Autore: Annamaria “Lilla” Mariotti
Quando si dice: “Minchia ma dove abiti? In culo ai lupi?” oppure “Scusate il ritardo ho parcheggiato in culo al mondo!”, o ancora…”Oh ma quanto ci vuole ad arrivare? Stiamo andando a casa del Diavolo?”…ecco …non ci sono modi di dire più azzeccati per posizionare geograficamente l’isola di Tristan da Cunha.
Vincitrice del Guinnes dei Primati nel 1998 come “la più remota isola abitata del mondo”, è l’isola più difficilmente raggiungibile del Pianeta. Almeno tra quelle abitate.

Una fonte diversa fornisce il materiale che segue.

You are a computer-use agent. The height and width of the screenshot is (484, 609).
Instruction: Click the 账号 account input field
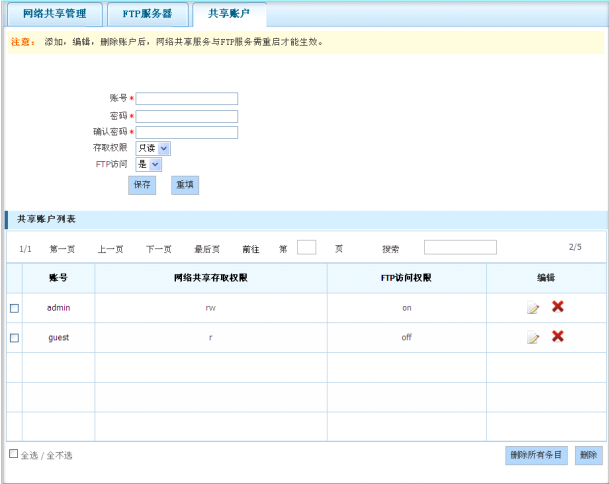[187, 99]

Incuriosita da questa pazzesca realtà, decido di scoprire la sua storia. L’autrice di questo corposo volume ha fatto lavoro di ricerca d’informazioni davvero capillare e dettagliato, ci presenta così, in maniera molto puntuale, tutto ciò che è accaduto a quest’isola dal 1500 ad oggi. Ne viene fuori un’attenta ricostruzione (a tratti un po’ pesante) che narra le imprese delle centinaia di flotte navali che durante i secoli hanno cercato di avvicinarsi alle coste, alcune con successo altre invano.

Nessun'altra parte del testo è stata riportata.